When Suddenly Single SOPHIE BALDWIN set herself a goal she chose
one of the most painful possible — turning herself from a brisk walker
(if it rained) into an Ironman after 226.2 km non-stop in one day
SO NOW I am an Ironman.
Yippee, go me!
Has my life changed?
Ah, I got to say, honestly, no, not really.
I still haven’t managed to win Tattslotto, I still have to turn up to work, I still have bills to pay and yes, I am still a single mum.
But I am also an Ironman and only .1 per cent of the population can be described that way.
So I can hear you all sigh and say it is only a really long swim, ride and run, what is the big deal?
Well, to me it has always been so much more than a race. It was never about a time it was always, always, always about crossing that line for no-one else but me.
It might have taken me 14 hours and 14 minutes to swim 4 km, ride 180 km and run 42.2 km but at the end of the day I did it.
Me, on my own, and even though it hurt I just kept moving forward (in some ways it sort of sums up my marriage breakup really).
My journey to Ironman has been empowering and healing and, above all else, it has shown me that with hard work, dedication and a lot of swearing, I can do whatever I put my mind too.
It has shown me sometimes strength can come from your darkest days — if, and it’s a big if, you just have the courage or in my case stubbornness, to find it.
And I should add it doesn’t have to be something as physically demanding as an Ironman — it can be learning to play an instrument, taking an overseas holiday or running 5 km, it just has to be relevant to you and something about which you feel passionate.
After two years of working your butt off, to achieve the dream is awesome.
Many people will go yep I have ticked that one off — unfortunately I am not one of those.
Now I simply can’t wait for another one — and I want to do it faster.
In fact, based on my current time, I might be able to crack a podium finish when I am 70.
Family and friends think I am crazy (which is probably true) but did I mention triathlon is a very addictive sport?
And did I mention expensive?
Don’t even start unless you would consider selling your children to fund your sports gear purchases or sneaker collection.
I am already planning my next Half Ironman in November and I am hoping I can drag this nearly 44-year-old human tortoise around the calendar for yet another year.
It does take a bit to keep this rig together though — so far this week I have been to the physio and chiro and it’s only Tuesday — I still have three more days of the working week left to go so god knows what will happen by then.
I think my mum was hoping to hear me tell her I had decided to hang up my gear but I am not quite ready for that yet.
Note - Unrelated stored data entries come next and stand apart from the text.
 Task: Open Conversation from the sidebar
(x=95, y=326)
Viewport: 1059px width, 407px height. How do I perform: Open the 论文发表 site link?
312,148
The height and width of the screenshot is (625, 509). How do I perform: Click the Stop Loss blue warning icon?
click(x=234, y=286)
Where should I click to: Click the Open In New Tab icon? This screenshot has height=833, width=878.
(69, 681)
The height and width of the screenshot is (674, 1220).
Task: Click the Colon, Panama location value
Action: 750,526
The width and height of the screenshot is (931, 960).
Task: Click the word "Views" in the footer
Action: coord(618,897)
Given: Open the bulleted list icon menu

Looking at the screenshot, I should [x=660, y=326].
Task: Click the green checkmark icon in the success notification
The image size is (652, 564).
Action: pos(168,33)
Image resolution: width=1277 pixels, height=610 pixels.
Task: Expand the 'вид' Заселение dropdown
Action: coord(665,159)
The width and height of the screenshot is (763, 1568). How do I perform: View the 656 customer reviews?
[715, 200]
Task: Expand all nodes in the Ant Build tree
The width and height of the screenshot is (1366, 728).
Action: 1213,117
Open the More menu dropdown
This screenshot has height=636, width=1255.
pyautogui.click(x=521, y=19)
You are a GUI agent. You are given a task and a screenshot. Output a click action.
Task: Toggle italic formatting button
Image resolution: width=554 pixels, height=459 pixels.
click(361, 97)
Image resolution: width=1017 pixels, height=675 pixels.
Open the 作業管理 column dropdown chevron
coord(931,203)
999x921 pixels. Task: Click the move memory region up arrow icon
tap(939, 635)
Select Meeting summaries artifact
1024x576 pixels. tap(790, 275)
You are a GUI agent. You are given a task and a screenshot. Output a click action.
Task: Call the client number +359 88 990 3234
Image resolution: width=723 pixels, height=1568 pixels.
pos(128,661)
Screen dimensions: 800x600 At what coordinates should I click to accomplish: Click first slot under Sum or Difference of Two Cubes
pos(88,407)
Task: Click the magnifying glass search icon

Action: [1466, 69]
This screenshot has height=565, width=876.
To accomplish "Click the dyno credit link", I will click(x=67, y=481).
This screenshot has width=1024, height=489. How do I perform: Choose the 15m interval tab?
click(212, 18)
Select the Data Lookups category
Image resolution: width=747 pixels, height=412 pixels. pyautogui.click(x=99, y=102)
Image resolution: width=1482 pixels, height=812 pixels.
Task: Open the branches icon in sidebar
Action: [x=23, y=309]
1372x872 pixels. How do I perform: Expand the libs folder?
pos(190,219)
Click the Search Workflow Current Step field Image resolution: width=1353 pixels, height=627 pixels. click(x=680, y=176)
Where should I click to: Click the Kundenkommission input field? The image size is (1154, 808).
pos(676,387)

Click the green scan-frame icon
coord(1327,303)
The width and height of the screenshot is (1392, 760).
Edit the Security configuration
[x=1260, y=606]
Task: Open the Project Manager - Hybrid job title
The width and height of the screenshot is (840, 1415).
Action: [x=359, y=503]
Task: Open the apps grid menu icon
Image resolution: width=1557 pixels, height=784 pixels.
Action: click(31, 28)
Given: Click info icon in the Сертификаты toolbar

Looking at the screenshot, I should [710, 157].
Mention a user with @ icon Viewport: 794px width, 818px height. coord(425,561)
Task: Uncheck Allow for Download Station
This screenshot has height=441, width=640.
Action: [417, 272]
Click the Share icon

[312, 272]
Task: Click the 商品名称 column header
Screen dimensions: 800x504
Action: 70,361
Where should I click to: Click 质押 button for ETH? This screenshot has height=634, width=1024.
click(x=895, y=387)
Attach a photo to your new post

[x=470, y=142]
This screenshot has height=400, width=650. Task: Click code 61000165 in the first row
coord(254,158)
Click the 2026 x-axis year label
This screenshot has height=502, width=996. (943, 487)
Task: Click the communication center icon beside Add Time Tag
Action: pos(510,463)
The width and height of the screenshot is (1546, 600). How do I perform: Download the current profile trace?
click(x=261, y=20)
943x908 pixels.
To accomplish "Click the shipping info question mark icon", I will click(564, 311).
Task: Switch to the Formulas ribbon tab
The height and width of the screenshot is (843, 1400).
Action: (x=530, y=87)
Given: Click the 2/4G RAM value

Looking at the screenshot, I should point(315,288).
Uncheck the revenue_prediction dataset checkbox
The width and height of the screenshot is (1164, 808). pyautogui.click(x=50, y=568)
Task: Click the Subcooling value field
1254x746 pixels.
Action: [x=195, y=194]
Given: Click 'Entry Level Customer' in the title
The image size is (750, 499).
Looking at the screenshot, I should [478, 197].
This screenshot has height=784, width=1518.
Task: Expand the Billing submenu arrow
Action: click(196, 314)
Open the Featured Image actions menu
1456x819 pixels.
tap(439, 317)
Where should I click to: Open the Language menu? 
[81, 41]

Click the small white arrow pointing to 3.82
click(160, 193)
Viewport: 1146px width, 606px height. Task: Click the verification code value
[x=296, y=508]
I have another year left in me at least because I have discovered achieving my own personal goals is actually quite rewarding.
People often say to me do you get lonely but in all honesty I don’t have time to be lonely.
I have a dog that looks at me with absolute adoration the minute I walk in the front door and an 18-year-old daughter living at home who keeps the house untidy and me on my toes.
I have dated a couple of nice guys (yes, there are still some out there) but it hasn’t worked out for me and I am fine with that. I mean I am sure there is someone out there who will compliment me, but until he comes along, I won’t be spending my life waiting on the couch.
I have a life to live and things to do.
And I have learnt that my feelings and my goals are important and I won’t be giving up on them anytime in the near future.